What you have to do: List each line in the listing below that contains the word "perform", copying every such line in full.

Entries:
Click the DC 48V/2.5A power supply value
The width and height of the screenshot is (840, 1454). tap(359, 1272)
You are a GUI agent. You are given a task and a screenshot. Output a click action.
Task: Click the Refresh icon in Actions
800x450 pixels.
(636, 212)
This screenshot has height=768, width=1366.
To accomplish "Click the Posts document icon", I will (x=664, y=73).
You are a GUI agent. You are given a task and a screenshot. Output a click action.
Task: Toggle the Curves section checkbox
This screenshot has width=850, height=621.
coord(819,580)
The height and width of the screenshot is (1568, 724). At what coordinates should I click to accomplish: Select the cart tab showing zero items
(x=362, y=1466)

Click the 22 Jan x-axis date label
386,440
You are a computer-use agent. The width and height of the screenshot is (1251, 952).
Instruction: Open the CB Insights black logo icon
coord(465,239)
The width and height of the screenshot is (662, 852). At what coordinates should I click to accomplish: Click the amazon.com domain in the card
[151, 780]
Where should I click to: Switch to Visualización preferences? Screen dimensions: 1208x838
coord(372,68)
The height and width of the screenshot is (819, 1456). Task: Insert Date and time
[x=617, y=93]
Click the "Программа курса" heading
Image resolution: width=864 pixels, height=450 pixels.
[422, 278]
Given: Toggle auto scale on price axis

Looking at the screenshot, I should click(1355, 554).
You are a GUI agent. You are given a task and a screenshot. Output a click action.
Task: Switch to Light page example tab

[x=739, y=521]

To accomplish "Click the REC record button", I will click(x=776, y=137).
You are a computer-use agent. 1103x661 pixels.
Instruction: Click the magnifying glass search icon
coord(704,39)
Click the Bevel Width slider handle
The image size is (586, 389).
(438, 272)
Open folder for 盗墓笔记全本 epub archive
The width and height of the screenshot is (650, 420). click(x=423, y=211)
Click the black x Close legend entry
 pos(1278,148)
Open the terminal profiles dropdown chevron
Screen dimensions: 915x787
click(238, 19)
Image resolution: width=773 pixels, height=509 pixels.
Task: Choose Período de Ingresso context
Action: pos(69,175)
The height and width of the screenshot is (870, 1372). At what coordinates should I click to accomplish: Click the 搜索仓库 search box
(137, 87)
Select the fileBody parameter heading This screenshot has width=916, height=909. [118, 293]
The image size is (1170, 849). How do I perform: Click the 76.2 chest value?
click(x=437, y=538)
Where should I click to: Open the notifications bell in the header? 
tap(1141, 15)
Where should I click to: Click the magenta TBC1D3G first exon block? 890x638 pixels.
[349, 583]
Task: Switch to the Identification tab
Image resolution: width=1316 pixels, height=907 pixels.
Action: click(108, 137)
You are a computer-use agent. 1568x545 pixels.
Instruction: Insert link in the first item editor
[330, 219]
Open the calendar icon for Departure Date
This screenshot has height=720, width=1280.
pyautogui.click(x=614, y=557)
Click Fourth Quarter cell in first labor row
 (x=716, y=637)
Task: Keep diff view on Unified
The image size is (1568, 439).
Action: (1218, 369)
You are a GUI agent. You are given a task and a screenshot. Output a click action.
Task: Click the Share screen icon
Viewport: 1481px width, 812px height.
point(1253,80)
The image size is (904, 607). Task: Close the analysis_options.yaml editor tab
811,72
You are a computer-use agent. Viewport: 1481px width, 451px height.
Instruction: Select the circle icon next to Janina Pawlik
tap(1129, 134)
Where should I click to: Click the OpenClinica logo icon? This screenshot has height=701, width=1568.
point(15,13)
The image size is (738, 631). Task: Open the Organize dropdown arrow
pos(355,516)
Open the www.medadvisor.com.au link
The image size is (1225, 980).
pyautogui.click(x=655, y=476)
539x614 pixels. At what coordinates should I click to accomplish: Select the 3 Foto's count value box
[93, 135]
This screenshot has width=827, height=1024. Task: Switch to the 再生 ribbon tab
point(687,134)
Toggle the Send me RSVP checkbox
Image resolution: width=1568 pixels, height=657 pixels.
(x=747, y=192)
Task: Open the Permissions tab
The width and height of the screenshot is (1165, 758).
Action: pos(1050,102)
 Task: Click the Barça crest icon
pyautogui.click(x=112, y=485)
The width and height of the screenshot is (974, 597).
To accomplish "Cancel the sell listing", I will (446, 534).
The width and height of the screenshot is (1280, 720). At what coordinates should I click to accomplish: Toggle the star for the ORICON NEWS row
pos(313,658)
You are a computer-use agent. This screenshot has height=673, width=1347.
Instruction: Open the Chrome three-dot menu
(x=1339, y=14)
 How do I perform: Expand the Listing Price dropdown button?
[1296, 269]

Result of the exercise:
The image size is (1170, 849). How do I perform: Click the 76.2 chest value?
 How do I perform: Expand the Listing Price dropdown button?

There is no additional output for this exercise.